Evarcha laetabunda is a medium-sized jumping spider with distinct sexual dimorphism in coloration and pattern. The original description by Koch in 1846 provides detailed morphological characteristics of both sexes.

The male has a predominantly black cephalothorax with a brownish-yellow frontal plate and white stripes on the sides below the eyes. The opisthosoma is brownish-yellow above and black below, with a white arched stripe around the dorsal area. The legs are black with yellow heels and tarsi, the latter having black rings. The pedipalps are brownish-black with dark brown terminal segments and black genitalia.

The female has a similar cephalothorax to the male, with an arched white stripe at the back of the head. The opisthosoma is black with an anterior arched stripe and several white arched stripes on the posterior part forming curved patterns. Between these stripes are small rust-colored moon-shaped spots.
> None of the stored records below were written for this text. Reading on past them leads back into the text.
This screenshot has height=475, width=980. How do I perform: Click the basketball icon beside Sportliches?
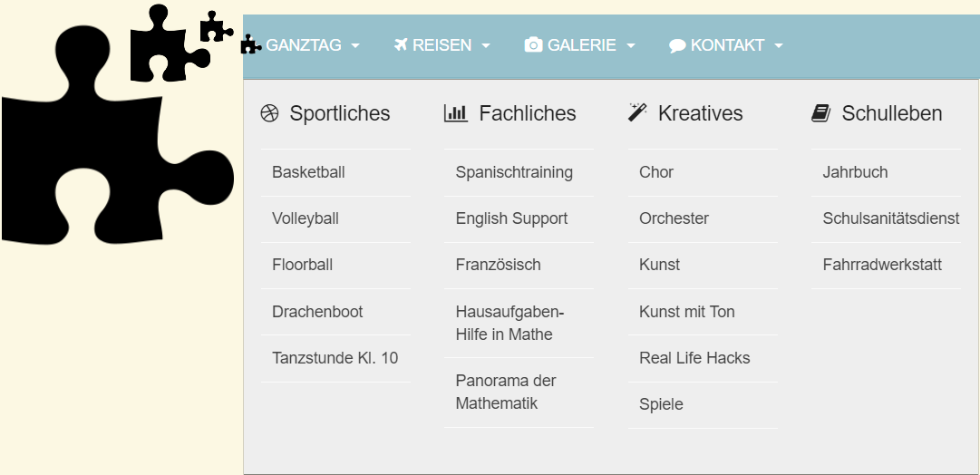tap(269, 113)
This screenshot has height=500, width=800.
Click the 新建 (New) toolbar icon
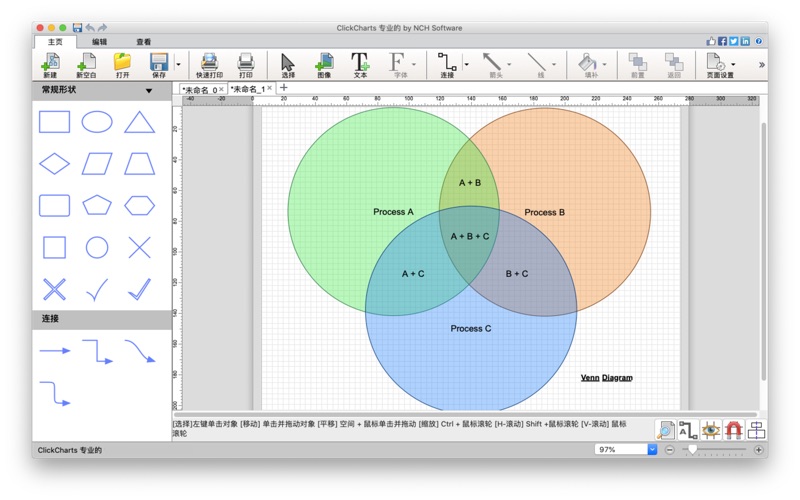tap(49, 63)
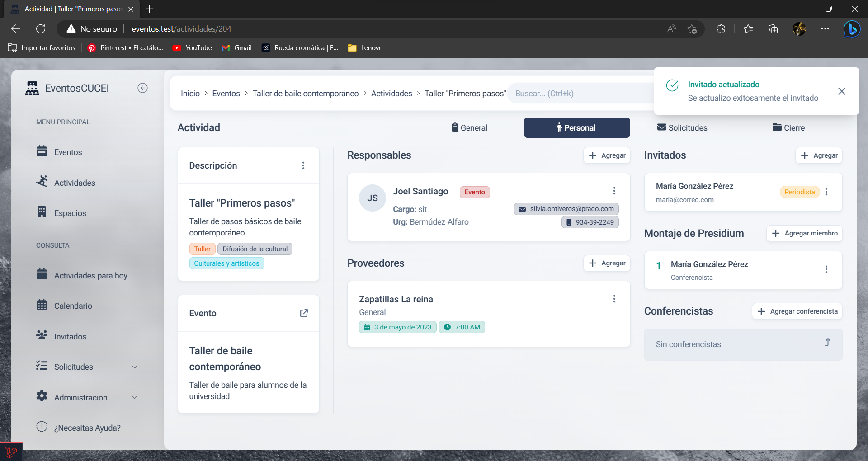Collapse the sidebar with the arrow icon
The image size is (868, 461).
tap(142, 88)
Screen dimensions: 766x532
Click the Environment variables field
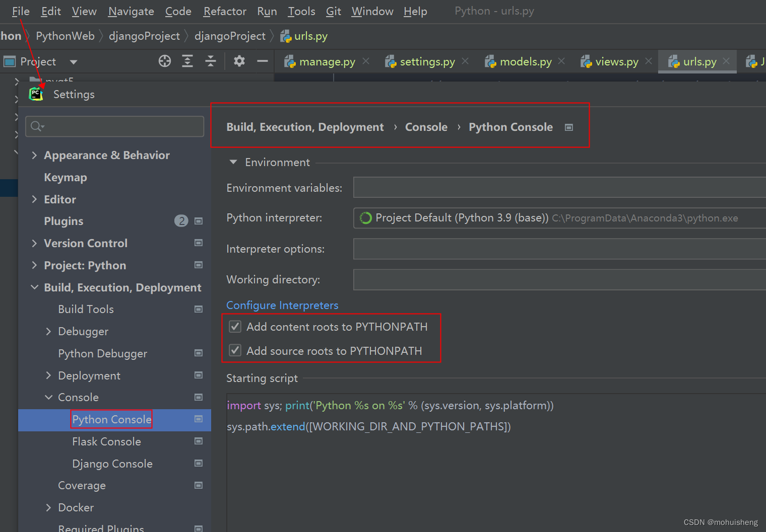coord(560,188)
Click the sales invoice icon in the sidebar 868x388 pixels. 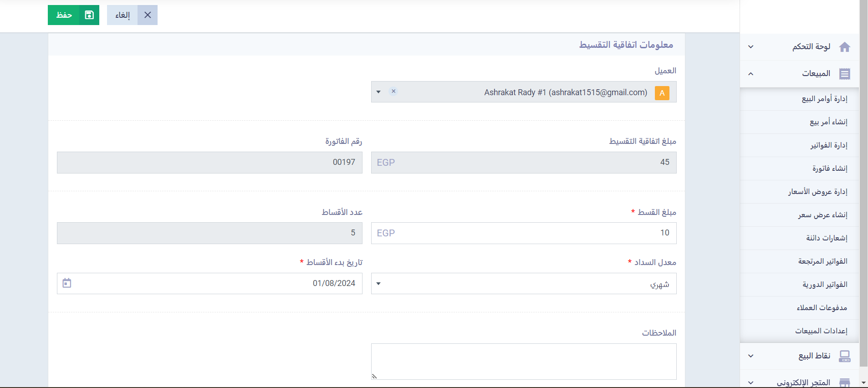coord(844,74)
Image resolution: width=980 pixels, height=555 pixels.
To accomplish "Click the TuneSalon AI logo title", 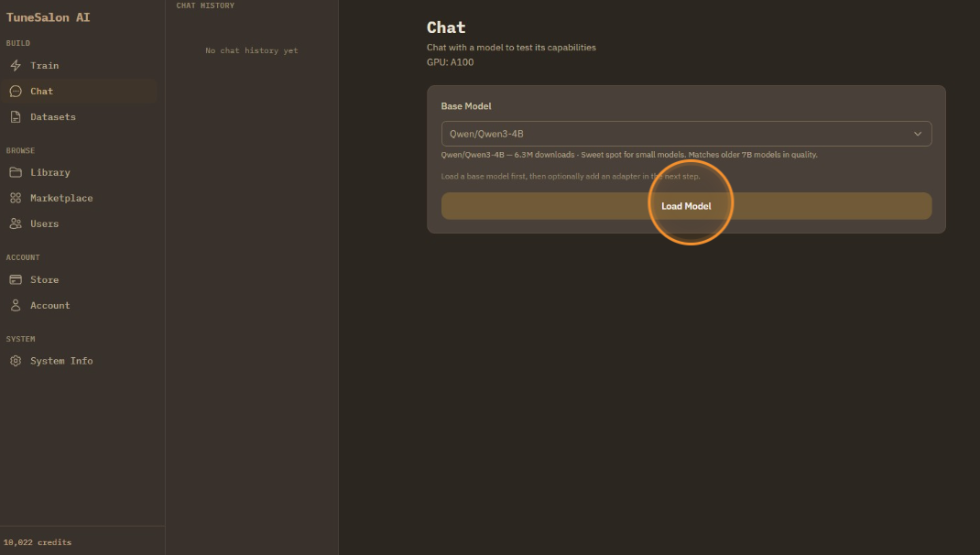I will click(x=49, y=17).
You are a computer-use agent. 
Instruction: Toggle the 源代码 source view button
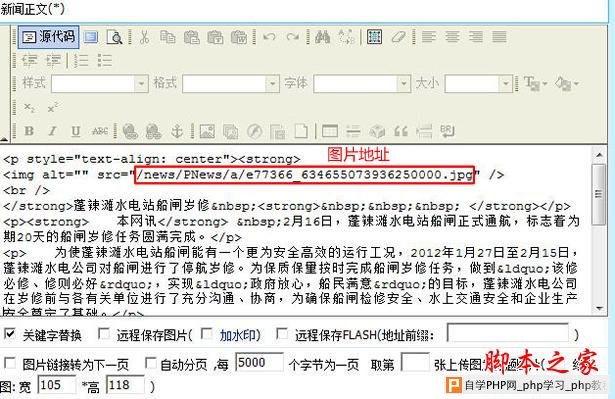pos(49,37)
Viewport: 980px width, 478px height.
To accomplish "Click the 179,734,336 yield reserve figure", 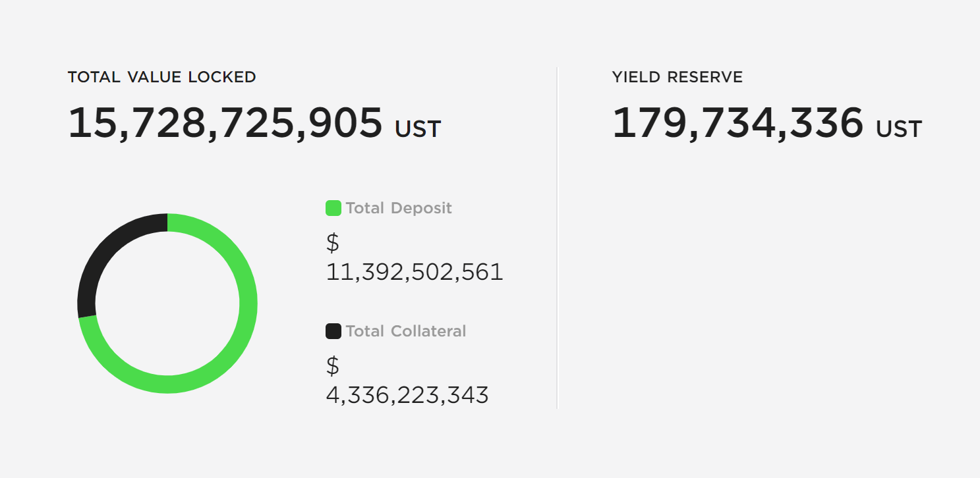I will point(737,123).
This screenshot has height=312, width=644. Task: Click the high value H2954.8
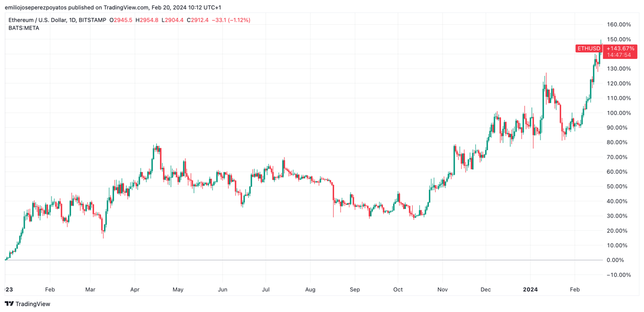pyautogui.click(x=147, y=20)
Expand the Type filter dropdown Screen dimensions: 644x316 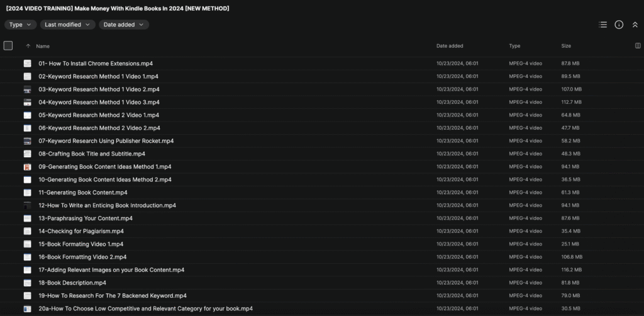click(x=20, y=25)
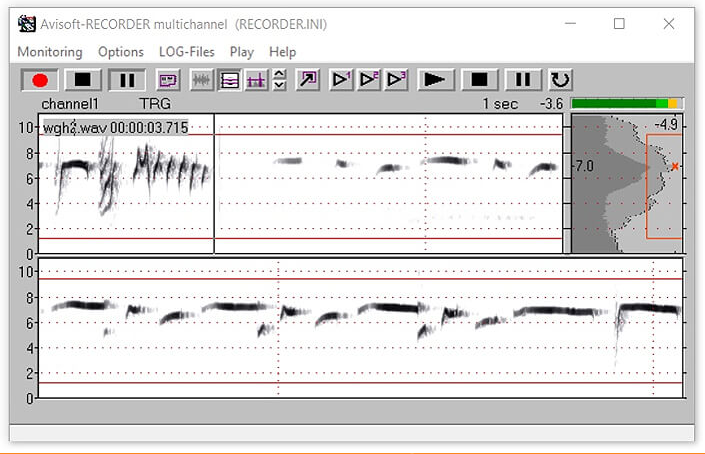705x454 pixels.
Task: Open the LOG-Files menu
Action: coord(187,51)
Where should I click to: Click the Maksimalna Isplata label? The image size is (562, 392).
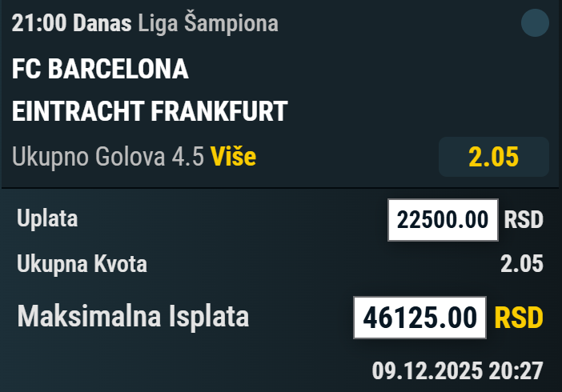(x=133, y=317)
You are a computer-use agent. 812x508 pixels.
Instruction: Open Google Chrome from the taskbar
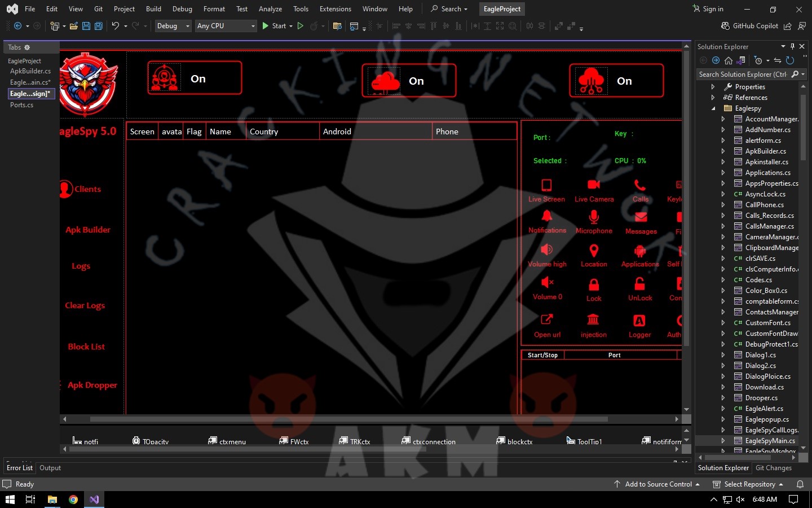pos(73,500)
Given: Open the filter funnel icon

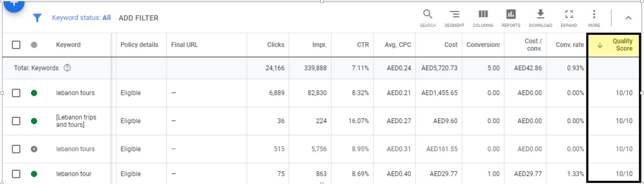Looking at the screenshot, I should 37,18.
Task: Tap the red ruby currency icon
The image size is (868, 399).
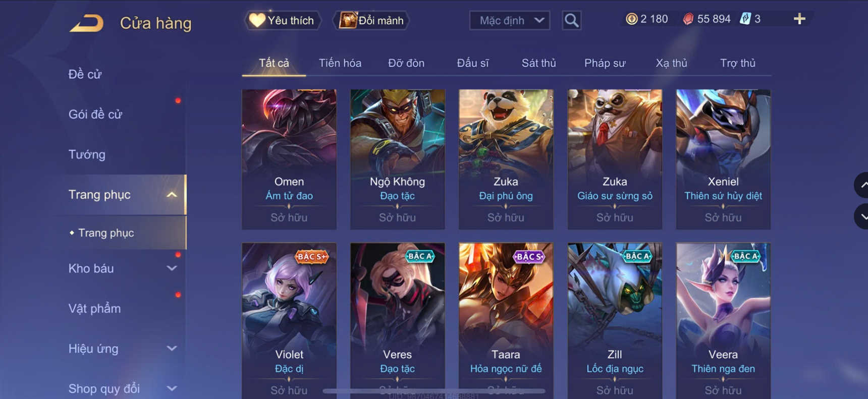Action: [x=688, y=19]

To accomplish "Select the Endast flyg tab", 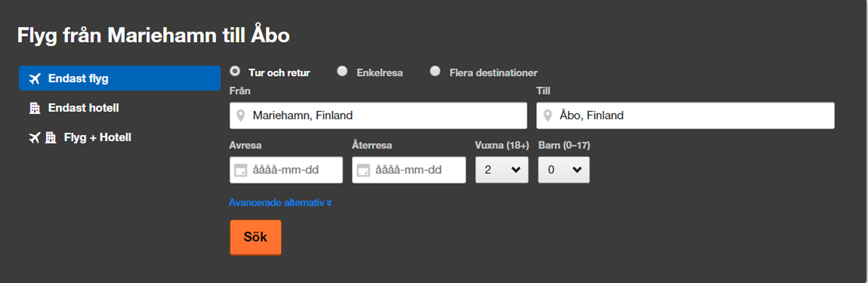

The underside is black with two indistinct gray longitudinal stripes. The legs and tarsi are yellow, with brown to black markings on the leg segments.

Males reach approximately 4.5 mm in body length, while females reach about 6 mm.

==Habitat==
E. laetabunda inhabits various terrestrial environments and is often found in open areas with vegetation. The species is active during warmer months and constructs silken retreats under stones and in vegetation.